Loan Programs Comparisons
Loan Program Comparisons
There isn't a single or simple answer to this question. The right type of mortgage for you depends on many different factors:
- Your current financial picture
- How you expect your finances to change
- How long you intend to keep your house
- How comfortable you are with your mortgage payment changing
For example, a 15-year fixed rate mortgage can save you many thousands of dollars in interest payments over the life of the loan, but your monthly payments will be higher. An adjustable rate mortgage may get you started with a lower monthly payment than a fixed rate mortgage, but your payments could get higher when the interest rate changes.
The best way to find the "right" answer is to discuss your finances, your plans and financial prospects, and your preferences frankly with one of our loan specialists.
Fixed Rate Mortgages
The most common type of mortgage program where your monthly payments for interest and principal never change. Property taxes and homeowners insurance may increase, but generally your monthly payments will be very stable.
Fixed rate mortgages are available for 40 years, 30 years, 20 years, 15 years and even 10 years. There are also "biweekly" mortgages, which shorten the loan by calling for half the monthly payment every two weeks. (Since there are 52 weeks in a year, you make 26 payments, or 13 "months" worth, every year.)
Fixed rate fully amortizing loans have two distinct features. First, the interest rate remains fixed for the life of the loan. Secondly, the payments remain level for the life of the loan and are structured to repay the loan at the end of the loan term. The most common fixed rate loans are 15 year and 30 year mortgages.
During the early amortization period, a large percentage of the monthly payment is used for paying the interest. As the loan is paid down, more of the monthly payment is applied to principal. A typical 30 year fixed rate mortgage takes 22.5 years of level payments to pay half of the original loan amount.
Standard ARMS and the Differences
A few options are available to fit your individual needs and your risk tolerance with the various market instruments.

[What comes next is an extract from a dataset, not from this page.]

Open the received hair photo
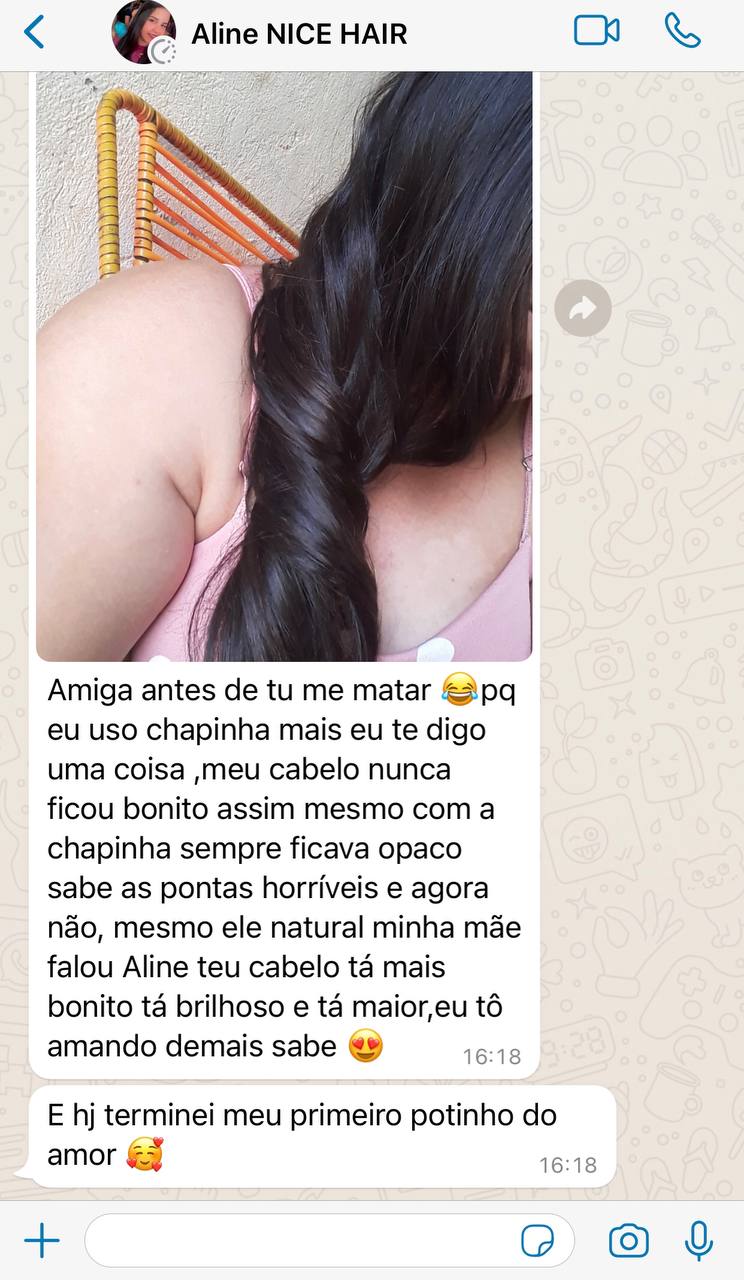Image resolution: width=744 pixels, height=1280 pixels. (284, 366)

ARMs with different indexes are available for both purchases and refinances. Choosing an ARM with an index that reacts quickly lets you take full advantage of falling interest rates. An index that lags behind the market lets you take advantage of lower rates after market rates have started to adjust upward.
The interest rate and monthly payment can change based on adjustments to the index rate.
6-Month Certificate of Deposit (CD) ARM
This program has a maximum interest rate adjustment of 1% every six months. The 6-month Certificate of Deposit (CD) index is generally considered to react quickly to changes in the market.
1-Year Treasury Spot ARM
This program has a maximum interest rate adjustment of 2% every 12 months. The 1-Year Treasury Spot index generally reacts more slowly than the CD index, but more quickly than the Treasury Average index.
6-Month Treasury Average ARM
This program has a maximum interest rate adjustment of 1% every six months. The Treasury Average index generally reacts more slowly in fluctuating markets so adjustments in the ARM interest rate will lag behind some other market indicators.
12-Month Treasury Average ARM
This program has a maximum interest rate adjustment of 2% every 12 months. The Treasury Average Index generally reacts more slowly in fluctuating markets so adjustments in the ARM interest rate will lag behind some other market indicators.